The 45-54 age bracket is the fastest growing labour market segment in Australia today, yet employers are still reluctant to actively recruit from this talent pool. Heidi Holmes asks what's going on.
The social and economic impact associated with Australia’s ageing population has been well documented over the past decade. However, with the first of the baby boomers turning 65 last year, it seems yet again we find ourselves in a reactive position to addressing some of the challenges and opportunities we face as a nation as the demographics of our population change.
Not surprisingly, one of the biggest impacts will be on our labour force. According to a recent report commissioned by the Financial Services Council of Australia “the over-60s are growing in number at approximately four times the rate of other demographic groups. At current trends, by 2050 there will only be 2.7 working Australians for every citizen over 65. In the 1970s, the ratio was 7.5 workers for each older Australian”.
However, we need not look ahead to 2050. The 45-54 age bracket is the fastest growing labour market segment in Australia today, yet employers are still reluctant to actively recruit from this talent pool.
Deloitte Access Economics, last month, released a report suggesting Australia could increase its Gross Domestic Product by $48 billion if we could find a way to boost the participation rate of workers over the age of 55 by a mere 5 per cent – an incredible proposition when you think about.
It also explains why the Federal Government has been so keen to encourage greater utilisation of this often forgotten and neglected talent pool. As a nation, there is a lot at stake.
But it’s not just the economy that stands to win. Having announced its new Jobs Bonus Scheme as part of the 2013 Budget, the Government hopes to entice employers to hire mature age workers by creating incentives. Soon, employers who recruit a worker over the age of 50 and retain them for a period of three months will be entitled to a $1000 cash payment.
The merits of this initiative have been debated in political and social circles, with some suggesting it sends out the wrong message, appearing more like ‘compensation’ for hiring a worker who could become a burden (when in fact evidence suggests the opposite is true). But when all is said and done employers (particularly small and medium business owners) should see this as an opportunity.

### The exercise
Can you restate the stretch of the article on Australia's older workers from "Deloitte Access Economics, last" through "you think about.", changing "Gross Domestic Product" to "GDP"?

### Information shown
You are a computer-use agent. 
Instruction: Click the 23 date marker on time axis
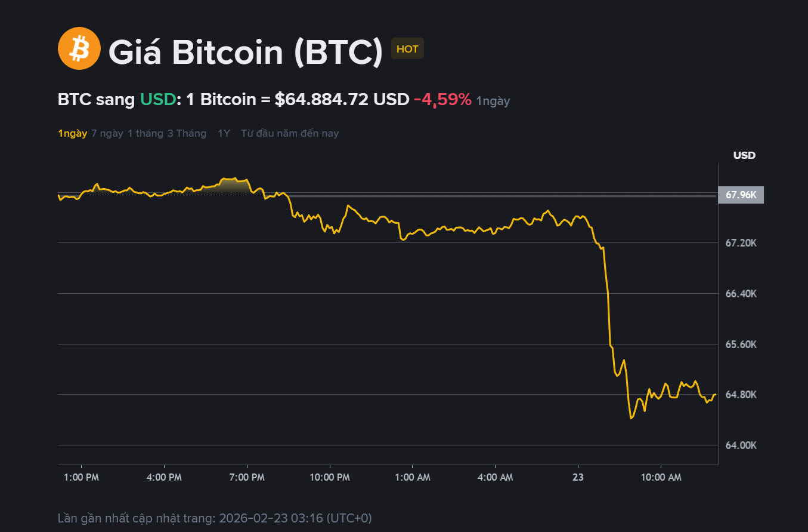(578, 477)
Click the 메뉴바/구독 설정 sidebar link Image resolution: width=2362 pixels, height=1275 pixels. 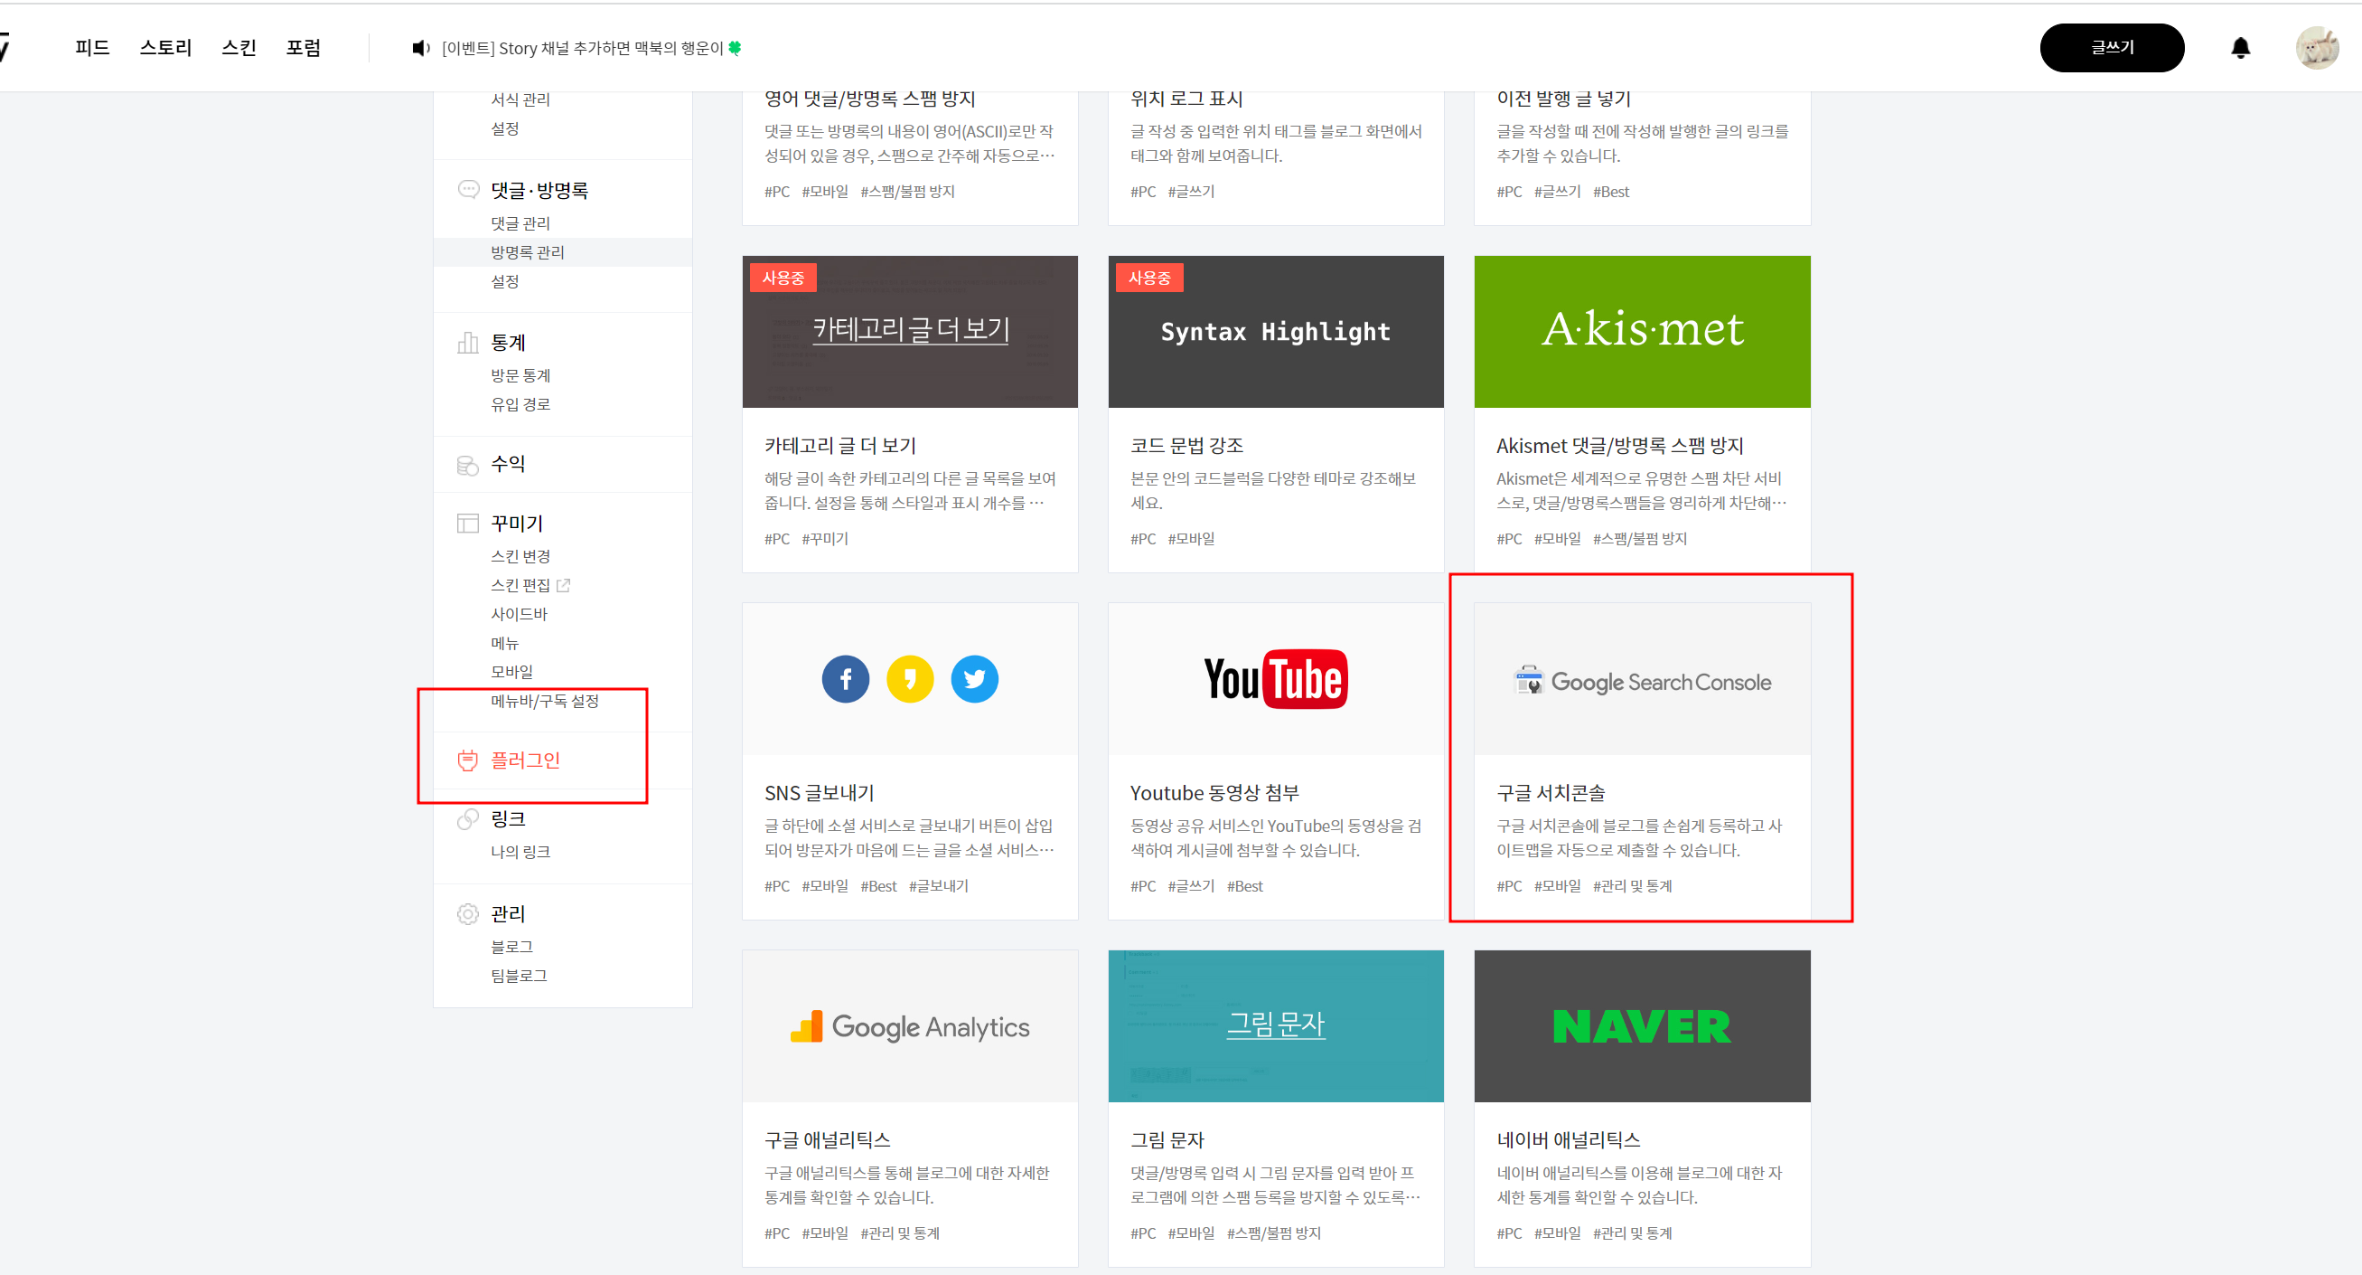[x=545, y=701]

### Response for this exercise
Deloitte Access Economics, last month, released a report suggesting Australia could increase its GDP by $48 billion if we could find a way to boost the participation rate of workers over the age of 55 by a mere 5 per cent – an incredible proposition when you think about.